Slide 1

advertisement
Transforming IT
Operations: A Survey of
Effective Practices
Shawn Winnington-Ball
Information Systems And
Technology
03 December 2013
Introduction
• There are some fundamental problems in
IT that people are working to solve
• Let’s examine some of the ideas and
approaches
• Knowledge gleaned from various sources:
books, blogs, articles
• A selection of what I find compelling
IT/business
• IT is a critical function in the achievement
of business goals
– Business goals have become IT goals
• Past the point of no return where we can
fallback to manual processes
– IT risk is therefore business risk
IT/business
• In our digital society, there is tremendous
value in using IT to create novel ways of
enhancing our experiences
– Digitalization (Gartner)
• Business success is tied to IT success,
and how creatively and capably the IT
hammer can be wielded
IT risks
• What are some of the risks that might
prevent us from achieving our IT goals?
– There’s too much work to do already
– Fixed culture: ‘we’ve always done it this way’

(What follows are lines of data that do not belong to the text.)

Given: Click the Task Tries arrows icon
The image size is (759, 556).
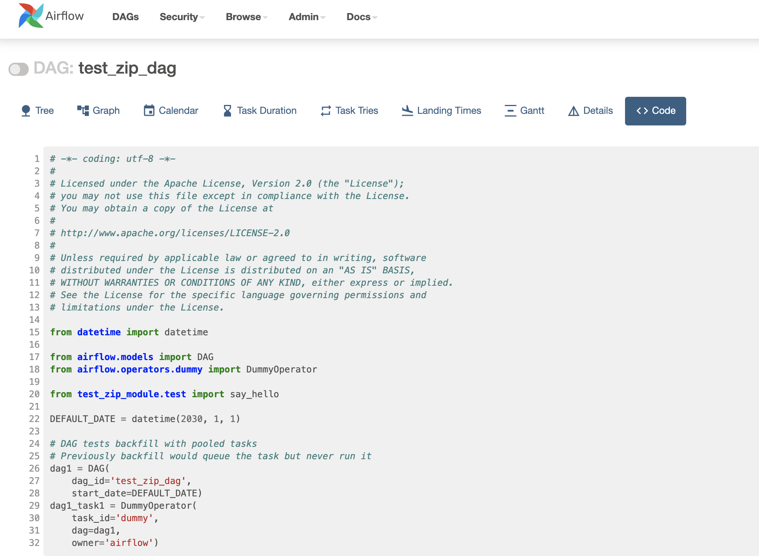Looking at the screenshot, I should [x=325, y=110].
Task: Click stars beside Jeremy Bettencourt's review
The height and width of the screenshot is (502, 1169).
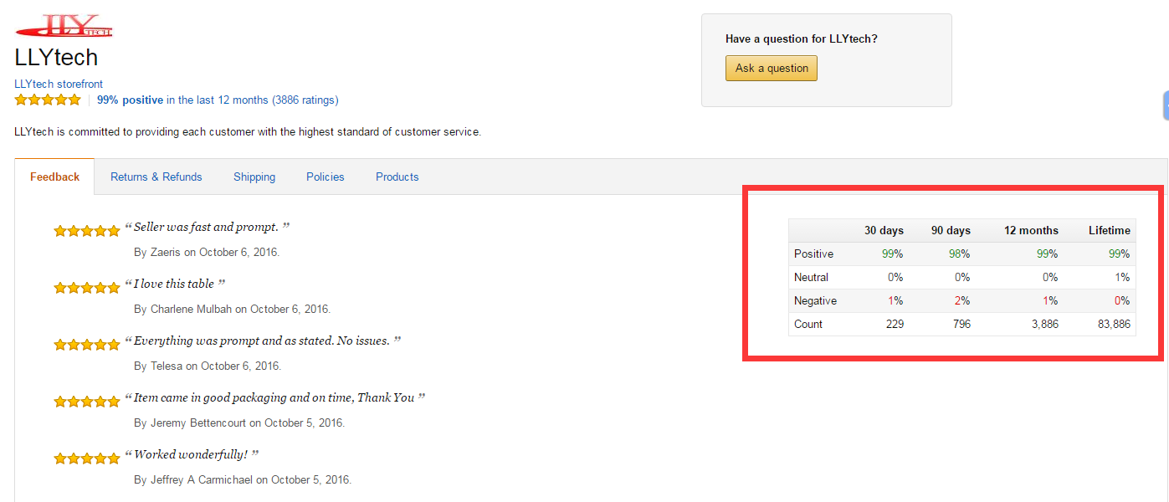Action: click(87, 402)
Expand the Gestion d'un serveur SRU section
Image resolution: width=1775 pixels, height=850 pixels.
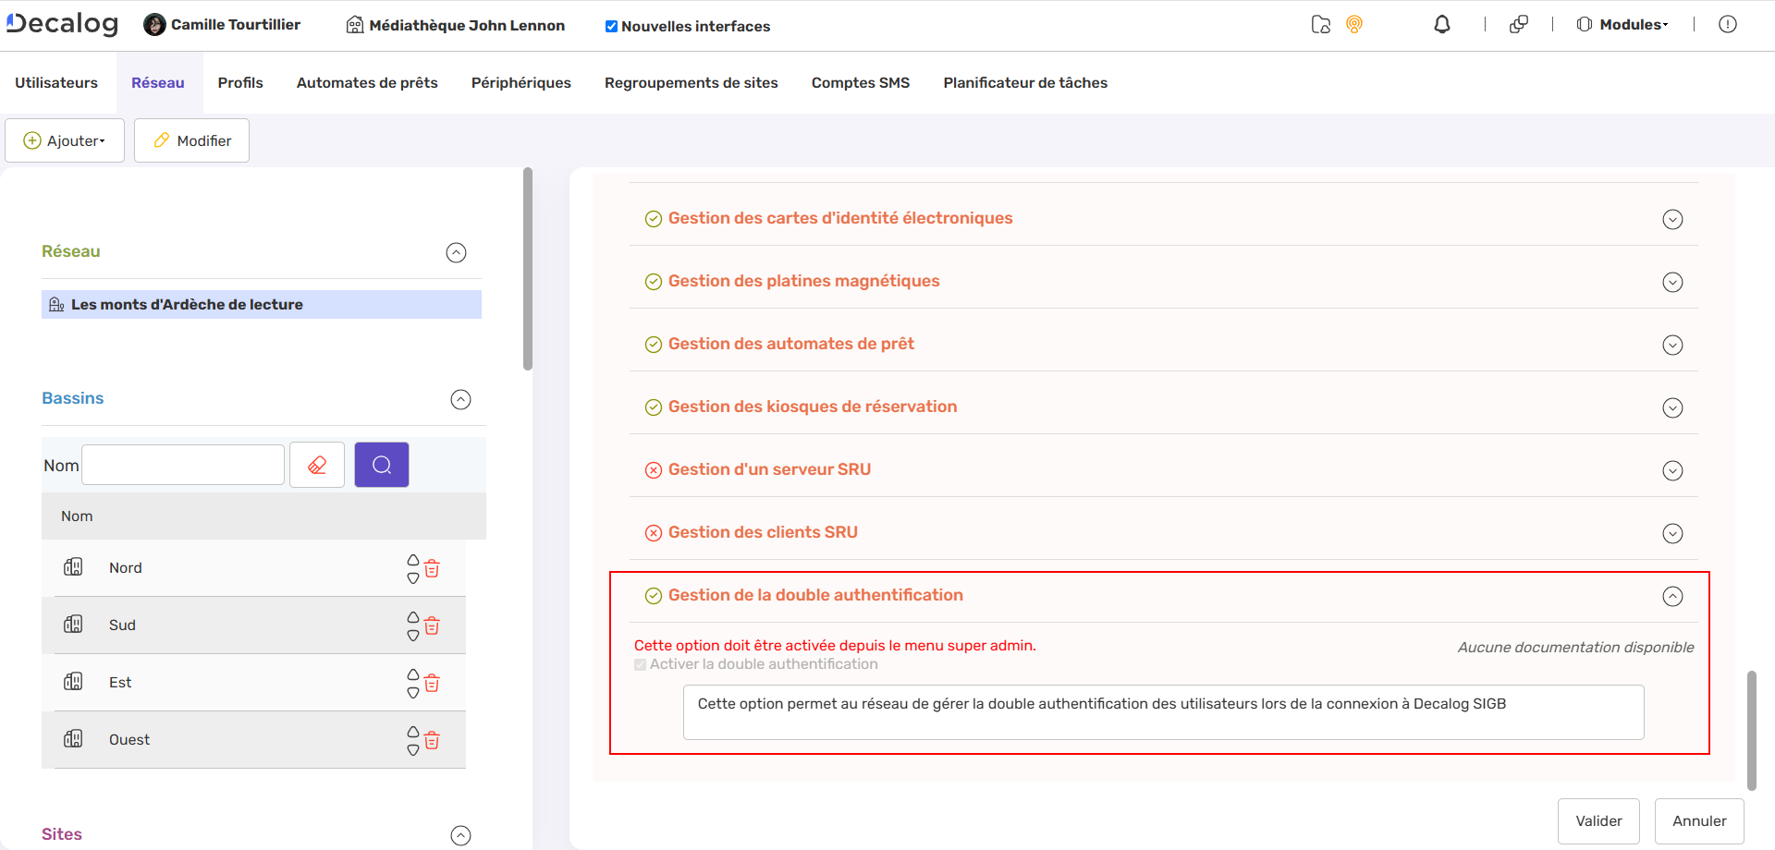1673,470
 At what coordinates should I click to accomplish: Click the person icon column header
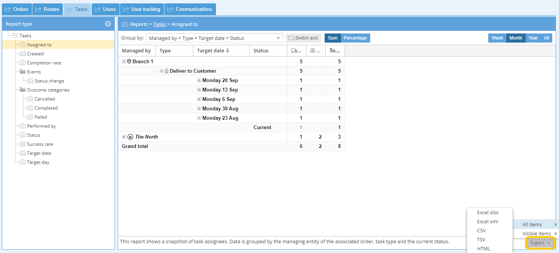click(x=316, y=50)
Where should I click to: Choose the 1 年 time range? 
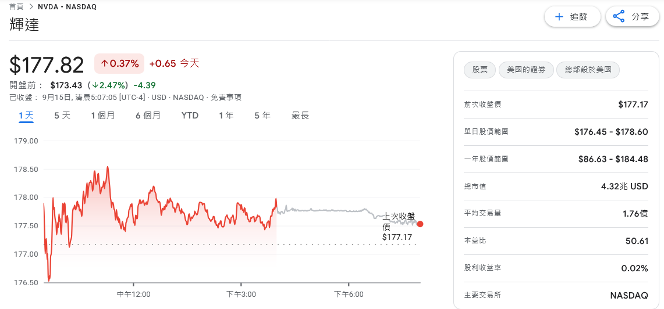(226, 116)
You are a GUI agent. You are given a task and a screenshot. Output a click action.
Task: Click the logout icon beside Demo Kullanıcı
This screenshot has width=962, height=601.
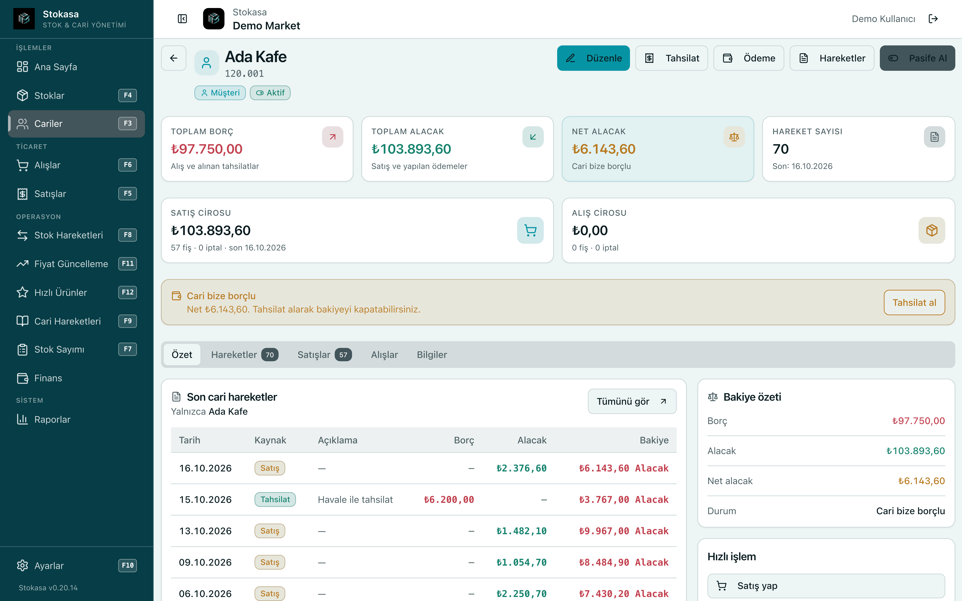(x=933, y=19)
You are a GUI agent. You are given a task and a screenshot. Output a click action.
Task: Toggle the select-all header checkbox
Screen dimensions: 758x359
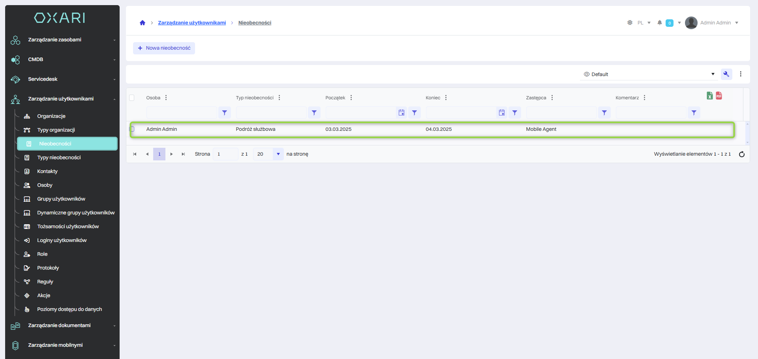[132, 98]
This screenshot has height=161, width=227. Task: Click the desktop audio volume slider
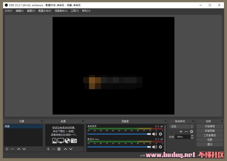tap(119, 134)
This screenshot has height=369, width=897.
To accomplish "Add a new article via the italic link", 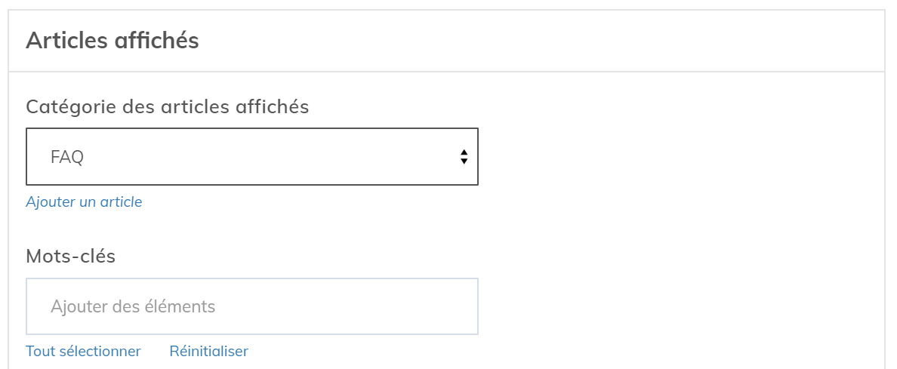I will tap(84, 202).
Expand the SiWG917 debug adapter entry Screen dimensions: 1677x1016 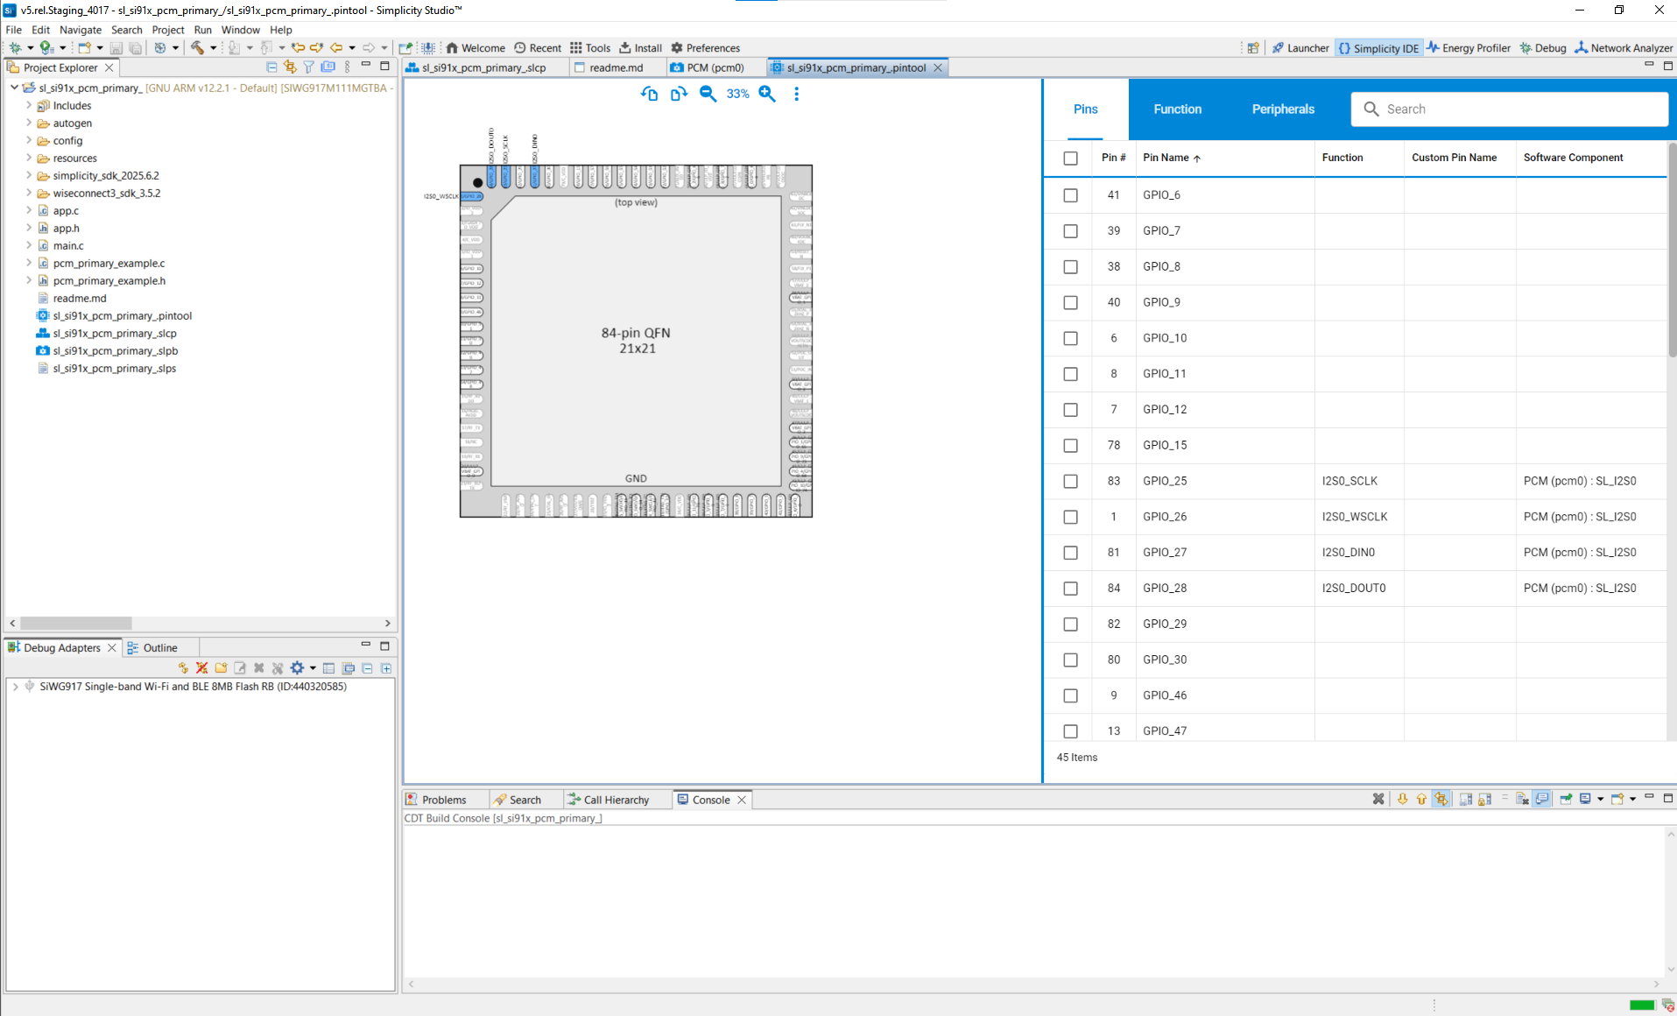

– Sufficiently resilient/secure IT infrastructure
– Silo mentality: the right people aren’t talking
about the right things
– Insufficient understanding of true priorities
The approaches
• From here on out, IT operations context
• The Phoenix Project: IT is in the toilet, and
the miraculous recovery
• The DevOps movement: bury the hatchet
• IT process improvement efforts, culture
change
IT is a mess
• The situation: too much to do, everything
chaotic, messy, unordered
• Where do you begin when overwhelmed?
• Tough to build a house with a jumbled pile
of bricks, lumber, screws and shingles
• The right work isn’t getting done: inefficient
practices and processes
Unclogging the pipes
• Analyze active work, see the big picture
– Who spends the time on this work?
– Which of the work is repeatable?
– Which of it requires specialized knowledge?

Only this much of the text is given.